§ DESCRIPTION OF THE TASK
With the pictures omitted, set down exactly the lines from the one that contains "Task: Open the :30000/ port link" through the last line of the data.

§ Stored data entries
========================================

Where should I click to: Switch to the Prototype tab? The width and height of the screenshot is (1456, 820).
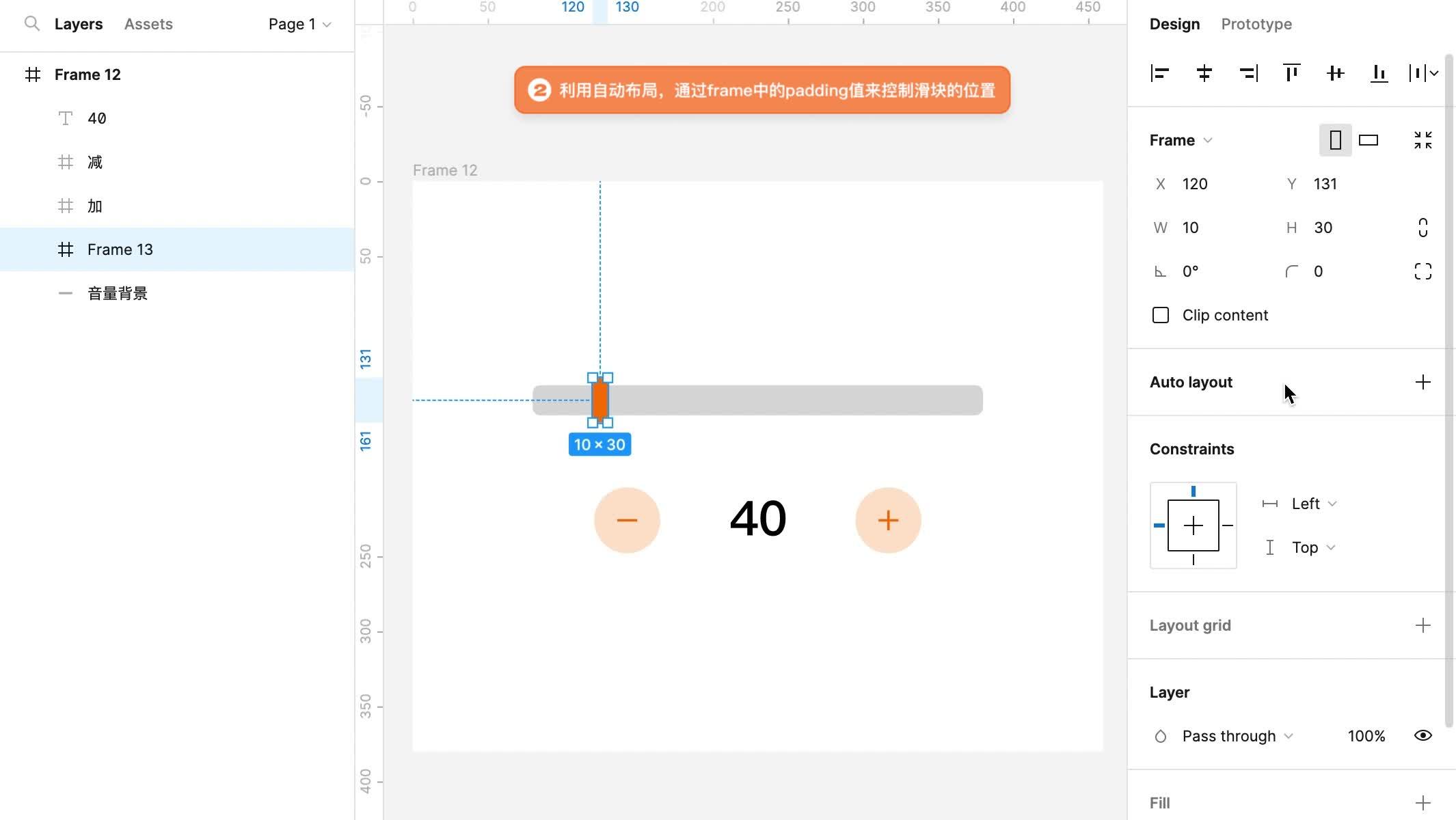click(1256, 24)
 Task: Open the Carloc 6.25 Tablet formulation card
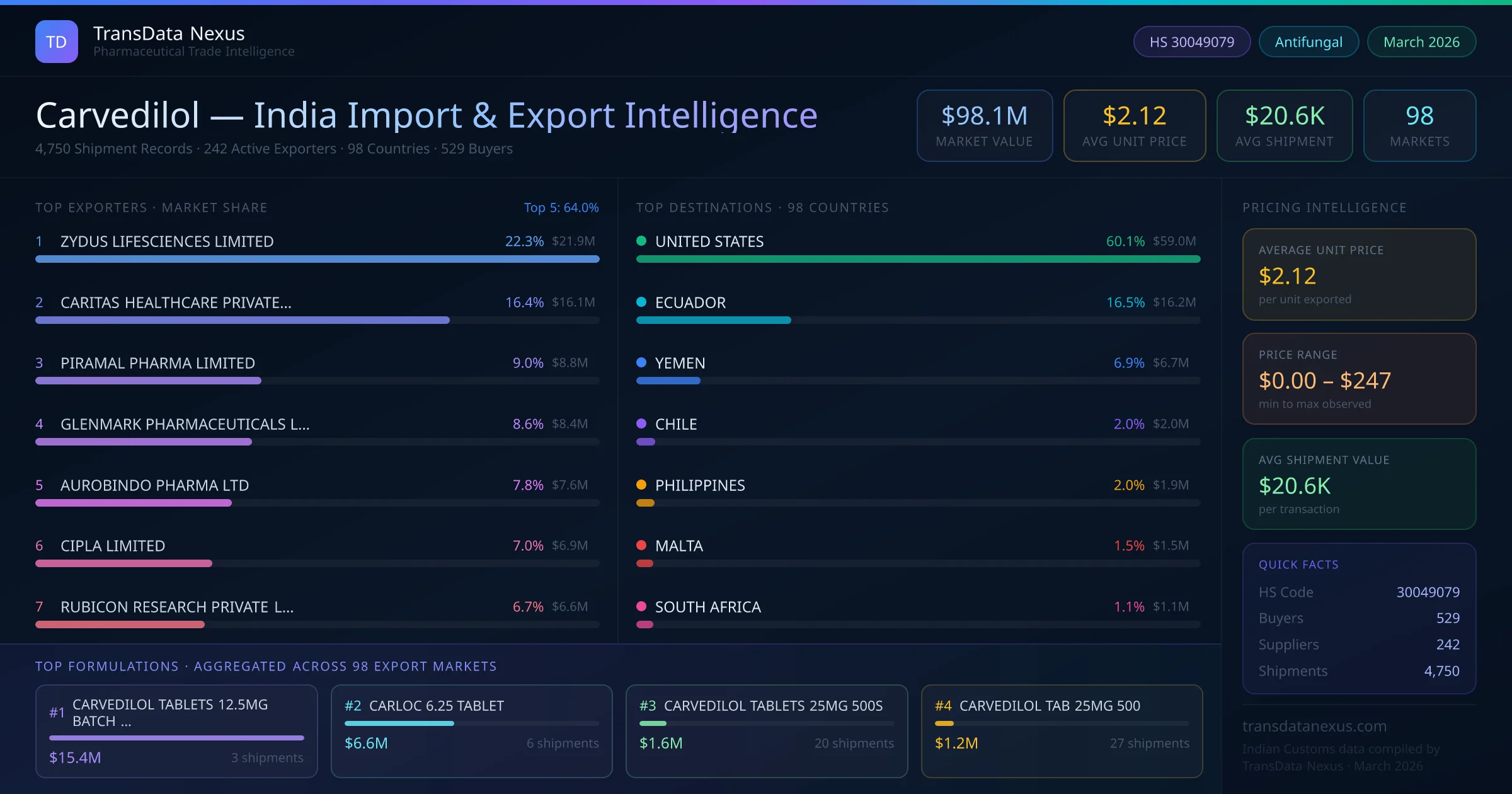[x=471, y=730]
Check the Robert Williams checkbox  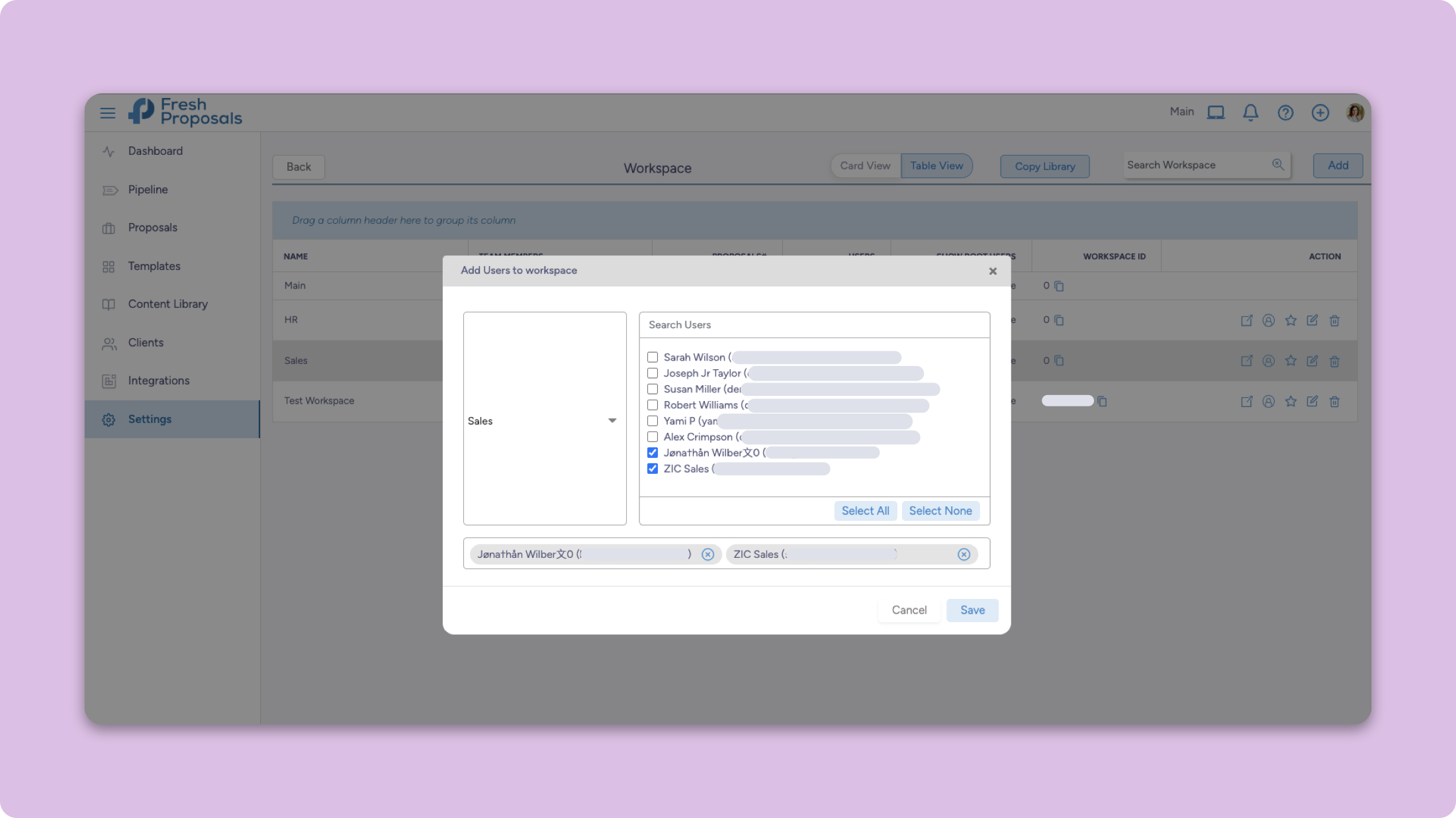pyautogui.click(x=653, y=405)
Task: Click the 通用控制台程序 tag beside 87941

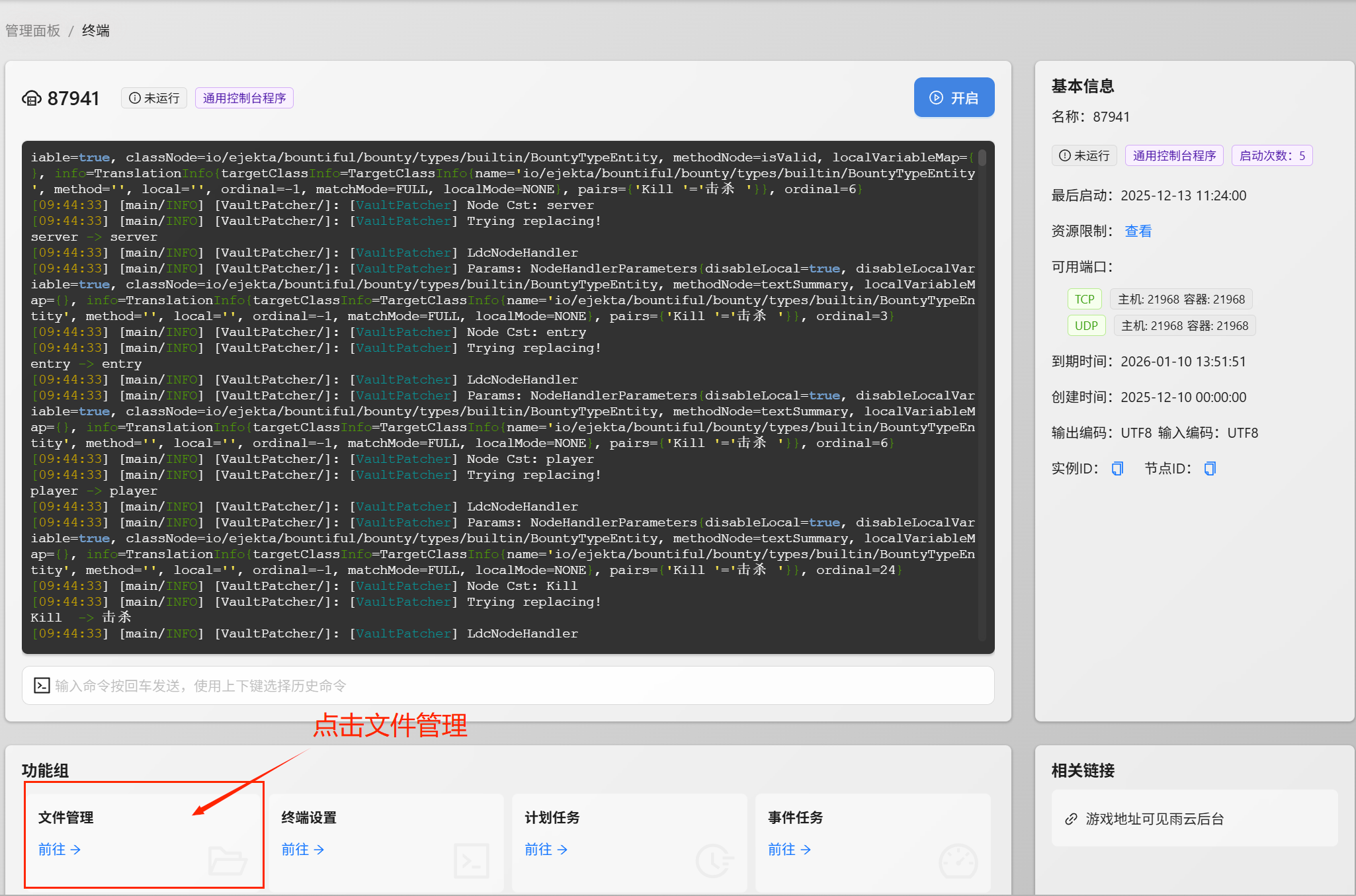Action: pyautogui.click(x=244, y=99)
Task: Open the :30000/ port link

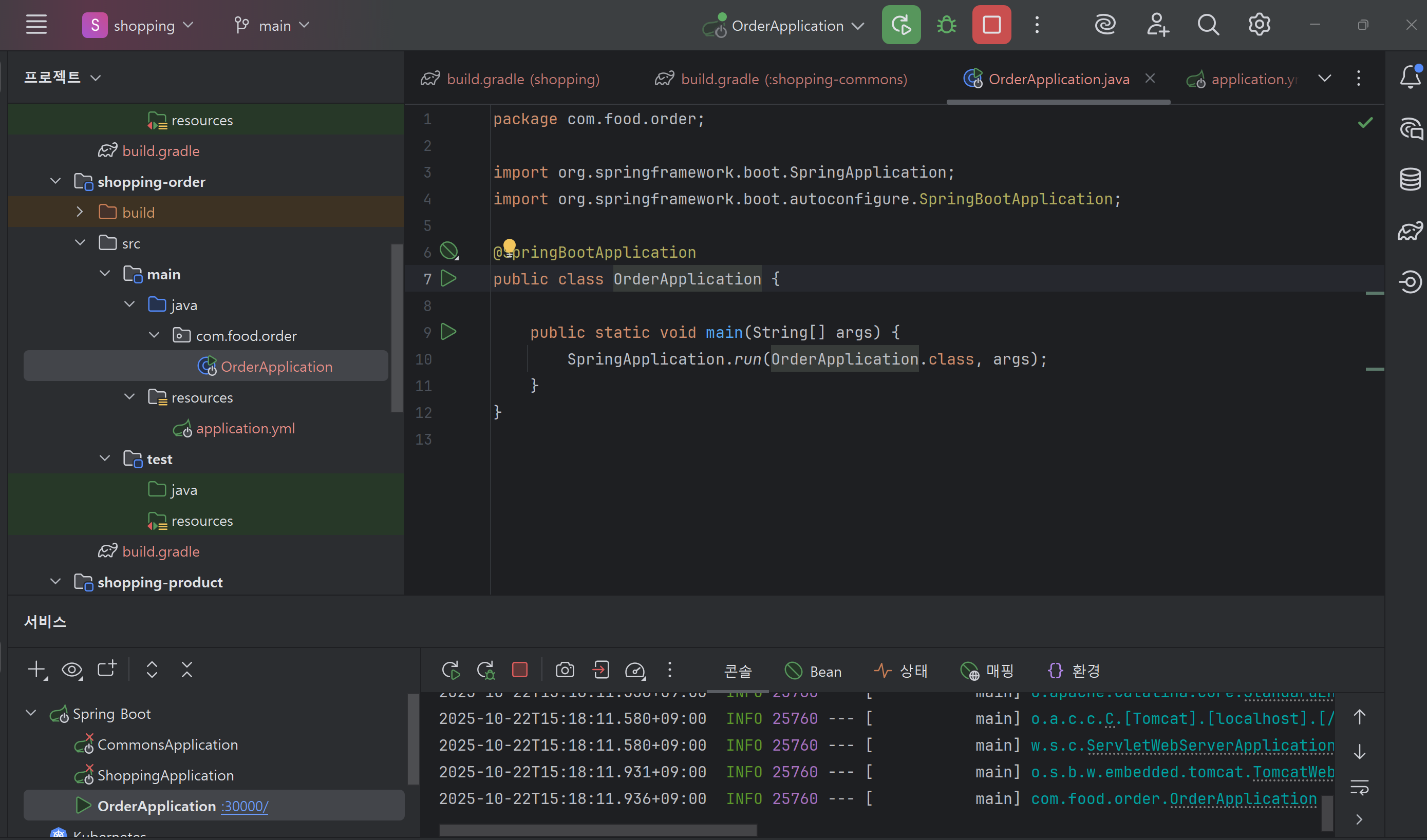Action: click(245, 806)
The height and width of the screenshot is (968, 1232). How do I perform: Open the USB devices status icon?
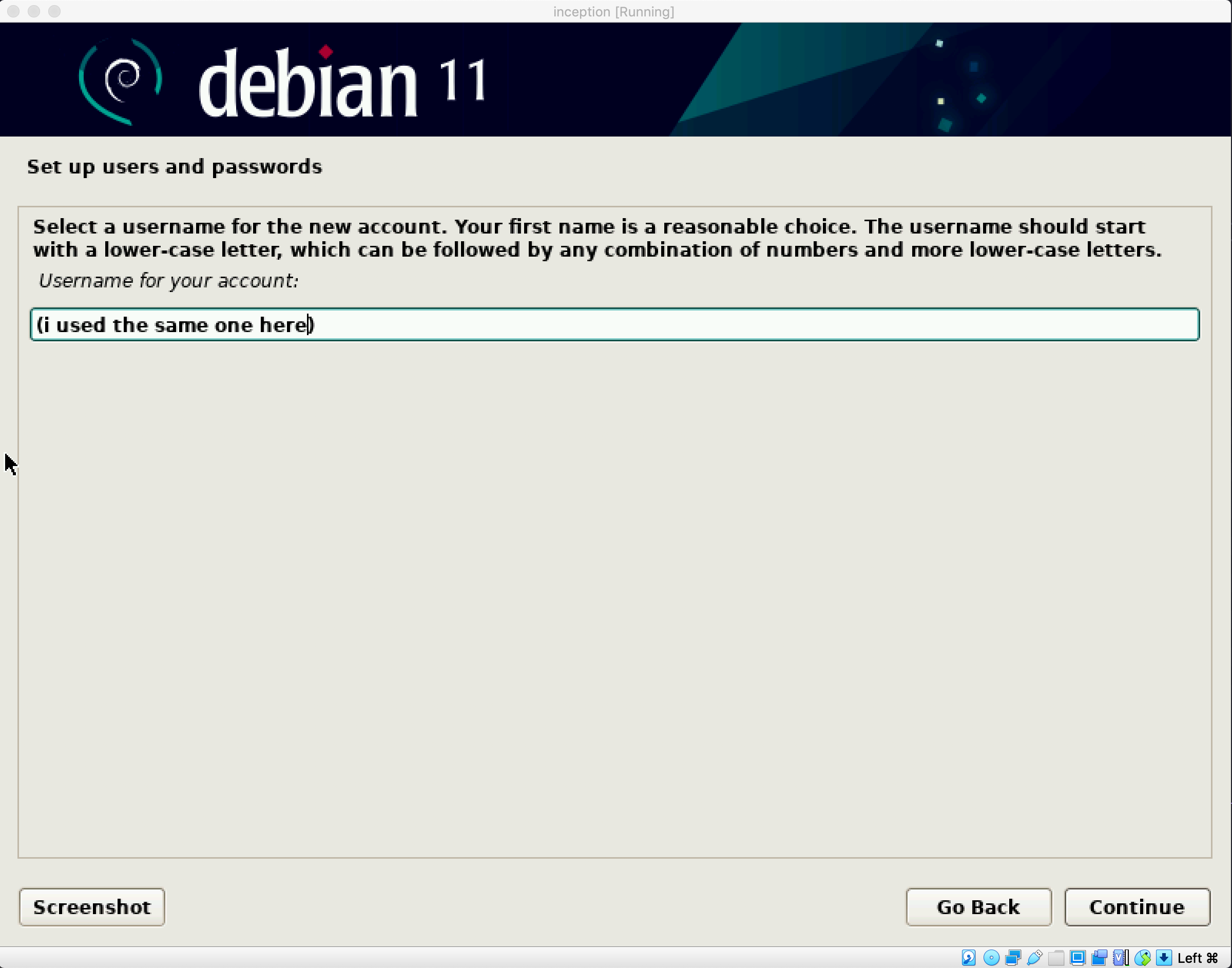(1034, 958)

========================================

§ REPLY
Task: Open the :30000/ port link

Action: click(245, 806)
The height and width of the screenshot is (968, 1232). How do I perform: Open the USB devices status icon?
(1034, 958)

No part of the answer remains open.